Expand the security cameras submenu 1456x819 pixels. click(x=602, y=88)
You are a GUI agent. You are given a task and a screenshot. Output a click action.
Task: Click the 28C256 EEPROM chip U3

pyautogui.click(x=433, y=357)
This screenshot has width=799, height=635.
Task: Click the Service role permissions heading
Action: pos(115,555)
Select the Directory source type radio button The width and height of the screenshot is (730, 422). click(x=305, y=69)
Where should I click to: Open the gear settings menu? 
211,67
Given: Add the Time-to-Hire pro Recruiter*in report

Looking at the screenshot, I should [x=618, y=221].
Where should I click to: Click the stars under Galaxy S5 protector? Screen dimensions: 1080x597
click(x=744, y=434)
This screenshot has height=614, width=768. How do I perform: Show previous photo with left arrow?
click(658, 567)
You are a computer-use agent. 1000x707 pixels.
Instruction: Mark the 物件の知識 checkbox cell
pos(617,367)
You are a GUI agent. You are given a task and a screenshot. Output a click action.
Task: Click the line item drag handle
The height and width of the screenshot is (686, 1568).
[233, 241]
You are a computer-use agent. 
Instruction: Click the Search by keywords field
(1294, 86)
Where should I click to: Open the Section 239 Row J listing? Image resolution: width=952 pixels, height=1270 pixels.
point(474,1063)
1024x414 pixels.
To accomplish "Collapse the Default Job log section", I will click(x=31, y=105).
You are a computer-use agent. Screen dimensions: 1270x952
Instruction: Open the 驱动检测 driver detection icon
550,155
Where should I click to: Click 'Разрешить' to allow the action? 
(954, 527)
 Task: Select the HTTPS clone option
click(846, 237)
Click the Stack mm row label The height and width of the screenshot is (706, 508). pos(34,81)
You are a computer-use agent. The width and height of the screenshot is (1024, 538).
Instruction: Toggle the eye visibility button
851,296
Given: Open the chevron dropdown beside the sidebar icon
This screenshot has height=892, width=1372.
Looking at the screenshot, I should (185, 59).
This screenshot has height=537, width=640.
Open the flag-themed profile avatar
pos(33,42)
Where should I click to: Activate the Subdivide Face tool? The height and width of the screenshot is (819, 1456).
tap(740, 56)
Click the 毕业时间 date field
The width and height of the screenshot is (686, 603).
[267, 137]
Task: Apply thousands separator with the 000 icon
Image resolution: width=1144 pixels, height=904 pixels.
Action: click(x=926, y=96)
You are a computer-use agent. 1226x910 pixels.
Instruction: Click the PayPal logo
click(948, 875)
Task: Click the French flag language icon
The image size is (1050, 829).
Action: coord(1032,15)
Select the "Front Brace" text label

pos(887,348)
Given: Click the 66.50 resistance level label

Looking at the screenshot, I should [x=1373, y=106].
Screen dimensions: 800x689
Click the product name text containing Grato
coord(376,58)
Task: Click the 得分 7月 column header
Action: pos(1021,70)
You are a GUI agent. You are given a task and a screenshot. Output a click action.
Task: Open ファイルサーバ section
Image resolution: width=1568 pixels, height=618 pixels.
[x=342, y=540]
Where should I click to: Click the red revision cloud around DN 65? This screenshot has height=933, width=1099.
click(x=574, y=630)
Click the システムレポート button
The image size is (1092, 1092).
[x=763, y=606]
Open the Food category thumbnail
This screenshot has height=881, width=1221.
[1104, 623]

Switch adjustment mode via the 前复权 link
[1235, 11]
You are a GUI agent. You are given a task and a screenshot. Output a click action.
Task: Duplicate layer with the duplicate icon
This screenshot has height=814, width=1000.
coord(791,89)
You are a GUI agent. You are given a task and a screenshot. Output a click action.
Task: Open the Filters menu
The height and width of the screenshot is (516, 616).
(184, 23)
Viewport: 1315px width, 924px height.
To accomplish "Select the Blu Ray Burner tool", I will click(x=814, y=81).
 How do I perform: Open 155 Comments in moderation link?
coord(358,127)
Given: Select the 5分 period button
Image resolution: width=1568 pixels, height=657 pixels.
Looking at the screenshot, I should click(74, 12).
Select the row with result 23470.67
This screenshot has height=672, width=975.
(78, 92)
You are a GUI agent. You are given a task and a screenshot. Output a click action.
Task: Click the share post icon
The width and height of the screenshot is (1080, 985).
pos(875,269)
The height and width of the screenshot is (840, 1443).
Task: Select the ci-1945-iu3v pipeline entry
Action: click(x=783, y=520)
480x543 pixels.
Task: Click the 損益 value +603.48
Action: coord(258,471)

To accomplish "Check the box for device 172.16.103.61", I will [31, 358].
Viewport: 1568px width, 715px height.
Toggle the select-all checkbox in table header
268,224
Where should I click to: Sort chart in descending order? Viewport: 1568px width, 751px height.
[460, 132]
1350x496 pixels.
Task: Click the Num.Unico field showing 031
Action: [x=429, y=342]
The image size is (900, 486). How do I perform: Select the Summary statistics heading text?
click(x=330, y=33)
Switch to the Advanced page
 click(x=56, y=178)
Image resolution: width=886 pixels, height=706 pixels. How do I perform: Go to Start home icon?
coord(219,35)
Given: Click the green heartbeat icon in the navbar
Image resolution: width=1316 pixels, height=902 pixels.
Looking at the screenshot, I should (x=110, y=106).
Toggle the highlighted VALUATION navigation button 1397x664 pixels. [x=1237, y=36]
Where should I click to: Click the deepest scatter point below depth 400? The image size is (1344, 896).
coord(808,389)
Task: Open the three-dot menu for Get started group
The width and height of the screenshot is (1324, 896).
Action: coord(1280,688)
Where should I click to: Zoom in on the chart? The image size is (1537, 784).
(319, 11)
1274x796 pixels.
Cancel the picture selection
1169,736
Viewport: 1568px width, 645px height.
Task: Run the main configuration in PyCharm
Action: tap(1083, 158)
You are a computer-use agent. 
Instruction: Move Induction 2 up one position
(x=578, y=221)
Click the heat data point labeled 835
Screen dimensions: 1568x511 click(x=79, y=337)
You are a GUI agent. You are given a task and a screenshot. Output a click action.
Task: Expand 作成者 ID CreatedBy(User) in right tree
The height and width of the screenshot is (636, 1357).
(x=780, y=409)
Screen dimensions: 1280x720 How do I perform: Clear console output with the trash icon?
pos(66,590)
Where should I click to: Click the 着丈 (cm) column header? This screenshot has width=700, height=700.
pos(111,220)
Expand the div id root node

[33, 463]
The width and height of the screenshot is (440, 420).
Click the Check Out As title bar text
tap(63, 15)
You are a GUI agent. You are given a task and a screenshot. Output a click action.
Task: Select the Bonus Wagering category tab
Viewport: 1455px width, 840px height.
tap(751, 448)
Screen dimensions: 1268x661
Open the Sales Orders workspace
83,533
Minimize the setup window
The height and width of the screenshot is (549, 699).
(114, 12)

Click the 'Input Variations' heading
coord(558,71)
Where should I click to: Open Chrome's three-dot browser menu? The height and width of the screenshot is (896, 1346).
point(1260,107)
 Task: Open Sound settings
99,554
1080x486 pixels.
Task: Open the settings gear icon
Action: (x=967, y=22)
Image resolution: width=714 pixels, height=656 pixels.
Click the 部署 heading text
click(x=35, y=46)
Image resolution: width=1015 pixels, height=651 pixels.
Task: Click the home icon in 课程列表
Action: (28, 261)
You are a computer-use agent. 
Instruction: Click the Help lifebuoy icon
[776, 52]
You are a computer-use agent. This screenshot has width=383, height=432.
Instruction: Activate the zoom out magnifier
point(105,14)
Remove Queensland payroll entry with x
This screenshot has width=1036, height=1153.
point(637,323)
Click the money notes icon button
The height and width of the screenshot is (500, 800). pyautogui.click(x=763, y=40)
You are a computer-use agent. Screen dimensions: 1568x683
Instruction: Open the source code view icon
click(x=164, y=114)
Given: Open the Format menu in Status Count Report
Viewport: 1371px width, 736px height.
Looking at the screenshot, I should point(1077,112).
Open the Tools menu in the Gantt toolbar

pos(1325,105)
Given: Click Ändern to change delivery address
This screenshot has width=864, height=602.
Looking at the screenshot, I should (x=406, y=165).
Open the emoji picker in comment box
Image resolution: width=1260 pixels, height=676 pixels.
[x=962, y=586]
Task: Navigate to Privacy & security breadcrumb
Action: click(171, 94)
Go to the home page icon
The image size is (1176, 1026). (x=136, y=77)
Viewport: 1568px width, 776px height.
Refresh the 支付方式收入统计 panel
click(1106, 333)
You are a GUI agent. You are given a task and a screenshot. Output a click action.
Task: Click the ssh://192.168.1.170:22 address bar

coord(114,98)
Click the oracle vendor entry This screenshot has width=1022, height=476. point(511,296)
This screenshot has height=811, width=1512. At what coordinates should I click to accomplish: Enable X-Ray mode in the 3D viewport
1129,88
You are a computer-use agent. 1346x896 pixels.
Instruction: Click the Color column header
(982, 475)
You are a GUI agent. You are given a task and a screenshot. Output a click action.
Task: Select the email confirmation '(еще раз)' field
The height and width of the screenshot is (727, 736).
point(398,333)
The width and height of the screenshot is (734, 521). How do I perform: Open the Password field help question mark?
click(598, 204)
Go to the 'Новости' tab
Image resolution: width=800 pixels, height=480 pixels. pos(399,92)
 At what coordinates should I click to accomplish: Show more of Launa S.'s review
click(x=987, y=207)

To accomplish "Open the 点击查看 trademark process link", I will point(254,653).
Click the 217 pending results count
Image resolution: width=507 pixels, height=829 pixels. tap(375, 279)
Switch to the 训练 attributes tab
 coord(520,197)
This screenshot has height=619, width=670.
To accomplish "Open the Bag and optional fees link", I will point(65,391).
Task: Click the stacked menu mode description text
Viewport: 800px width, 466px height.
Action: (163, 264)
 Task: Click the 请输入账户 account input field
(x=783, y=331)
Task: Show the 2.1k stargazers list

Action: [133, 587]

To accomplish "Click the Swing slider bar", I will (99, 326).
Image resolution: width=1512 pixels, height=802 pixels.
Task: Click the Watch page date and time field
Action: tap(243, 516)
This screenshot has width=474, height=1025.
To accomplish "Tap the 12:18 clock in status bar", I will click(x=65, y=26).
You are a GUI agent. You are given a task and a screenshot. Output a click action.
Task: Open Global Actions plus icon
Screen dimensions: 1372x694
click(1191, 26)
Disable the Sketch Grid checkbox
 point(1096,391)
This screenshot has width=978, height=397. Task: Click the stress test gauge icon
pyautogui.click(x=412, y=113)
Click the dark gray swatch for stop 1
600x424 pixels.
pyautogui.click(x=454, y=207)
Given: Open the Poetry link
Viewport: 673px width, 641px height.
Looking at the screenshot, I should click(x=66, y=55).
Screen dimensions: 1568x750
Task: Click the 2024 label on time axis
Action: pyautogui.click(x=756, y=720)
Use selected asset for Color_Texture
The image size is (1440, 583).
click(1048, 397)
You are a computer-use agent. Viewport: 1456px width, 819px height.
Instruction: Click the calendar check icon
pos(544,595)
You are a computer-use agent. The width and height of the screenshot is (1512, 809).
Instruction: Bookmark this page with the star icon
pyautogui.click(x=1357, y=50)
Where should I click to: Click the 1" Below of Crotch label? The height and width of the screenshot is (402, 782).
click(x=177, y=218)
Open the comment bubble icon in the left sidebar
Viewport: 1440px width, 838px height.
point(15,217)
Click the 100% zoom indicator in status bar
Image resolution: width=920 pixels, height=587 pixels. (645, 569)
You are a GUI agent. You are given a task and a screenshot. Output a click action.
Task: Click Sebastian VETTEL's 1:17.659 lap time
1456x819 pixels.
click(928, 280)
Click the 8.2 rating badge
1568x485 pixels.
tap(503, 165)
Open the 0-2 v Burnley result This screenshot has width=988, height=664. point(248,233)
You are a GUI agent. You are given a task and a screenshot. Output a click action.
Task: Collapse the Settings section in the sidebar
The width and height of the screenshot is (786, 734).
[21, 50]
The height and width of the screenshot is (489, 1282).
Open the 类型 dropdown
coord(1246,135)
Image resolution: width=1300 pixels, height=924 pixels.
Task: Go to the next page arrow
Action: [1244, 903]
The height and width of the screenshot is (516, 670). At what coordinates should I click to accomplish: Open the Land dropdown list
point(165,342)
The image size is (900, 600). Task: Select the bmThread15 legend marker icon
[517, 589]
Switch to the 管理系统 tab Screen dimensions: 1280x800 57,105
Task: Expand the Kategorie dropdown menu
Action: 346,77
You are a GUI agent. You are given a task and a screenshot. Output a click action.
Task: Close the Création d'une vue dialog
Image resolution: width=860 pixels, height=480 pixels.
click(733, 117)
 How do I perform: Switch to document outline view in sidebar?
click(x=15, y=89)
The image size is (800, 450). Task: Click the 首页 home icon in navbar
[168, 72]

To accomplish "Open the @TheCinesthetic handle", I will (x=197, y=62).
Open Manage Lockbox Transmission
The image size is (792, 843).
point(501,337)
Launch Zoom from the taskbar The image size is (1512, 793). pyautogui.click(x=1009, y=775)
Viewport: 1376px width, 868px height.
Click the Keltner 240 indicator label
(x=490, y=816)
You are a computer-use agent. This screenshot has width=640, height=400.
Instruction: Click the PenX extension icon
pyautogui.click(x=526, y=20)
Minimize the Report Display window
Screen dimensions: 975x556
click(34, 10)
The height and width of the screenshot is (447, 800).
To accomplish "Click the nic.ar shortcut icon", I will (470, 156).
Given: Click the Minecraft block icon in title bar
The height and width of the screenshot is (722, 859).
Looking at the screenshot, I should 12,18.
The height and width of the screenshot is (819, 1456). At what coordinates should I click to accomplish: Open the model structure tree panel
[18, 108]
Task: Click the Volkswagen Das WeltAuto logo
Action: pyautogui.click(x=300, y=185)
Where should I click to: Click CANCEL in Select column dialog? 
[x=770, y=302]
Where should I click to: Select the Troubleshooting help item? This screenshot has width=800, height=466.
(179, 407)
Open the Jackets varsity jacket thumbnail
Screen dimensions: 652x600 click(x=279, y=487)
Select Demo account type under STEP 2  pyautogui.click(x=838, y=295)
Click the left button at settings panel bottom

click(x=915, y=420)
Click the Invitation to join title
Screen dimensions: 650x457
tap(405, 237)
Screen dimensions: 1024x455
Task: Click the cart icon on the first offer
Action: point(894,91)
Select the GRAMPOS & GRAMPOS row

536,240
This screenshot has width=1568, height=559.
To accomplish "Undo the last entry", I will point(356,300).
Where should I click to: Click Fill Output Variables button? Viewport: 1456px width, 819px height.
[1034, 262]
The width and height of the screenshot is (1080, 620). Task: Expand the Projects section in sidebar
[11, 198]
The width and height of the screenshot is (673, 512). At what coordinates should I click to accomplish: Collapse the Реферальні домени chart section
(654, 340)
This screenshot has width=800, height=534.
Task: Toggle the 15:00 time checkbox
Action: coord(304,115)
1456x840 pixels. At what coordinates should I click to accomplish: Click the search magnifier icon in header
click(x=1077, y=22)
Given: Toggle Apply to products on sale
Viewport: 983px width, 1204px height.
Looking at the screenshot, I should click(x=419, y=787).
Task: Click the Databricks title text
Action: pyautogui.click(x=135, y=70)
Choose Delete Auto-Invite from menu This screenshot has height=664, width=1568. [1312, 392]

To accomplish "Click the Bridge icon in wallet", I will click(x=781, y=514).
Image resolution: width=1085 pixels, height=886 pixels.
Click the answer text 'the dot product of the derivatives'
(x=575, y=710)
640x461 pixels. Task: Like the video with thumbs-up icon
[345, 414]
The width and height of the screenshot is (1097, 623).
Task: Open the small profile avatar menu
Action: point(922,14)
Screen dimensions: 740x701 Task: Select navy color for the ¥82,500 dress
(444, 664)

◆ ◆ ◆ ◆ ◆

_Required work_
Rewrite the entries from the first line through the line that contains "pos(617,367)", changing "gear" to "cog" and keeping everything else as it is.

_Expected answer_
Expand the security cameras submenu 1456x819 pixels. click(x=602, y=88)
You are a GUI agent. You are given a task and a screenshot. Output a click action.
Task: Click the 28C256 EEPROM chip U3

pyautogui.click(x=433, y=357)
This screenshot has width=799, height=635.
Task: Click the Service role permissions heading
Action: pos(115,555)
Select the Directory source type radio button The width and height of the screenshot is (730, 422). click(x=305, y=69)
Where should I click to: Open the cog settings menu? 
211,67
Given: Add the Time-to-Hire pro Recruiter*in report

Looking at the screenshot, I should [x=618, y=221].
Where should I click to: Click the stars under Galaxy S5 protector? Screen dimensions: 1080x597
click(x=744, y=434)
This screenshot has height=614, width=768. How do I perform: Show previous photo with left arrow?
click(658, 567)
You are a computer-use agent. 1000x707 pixels.
Instruction: Mark the 物件の知識 checkbox cell
pos(617,367)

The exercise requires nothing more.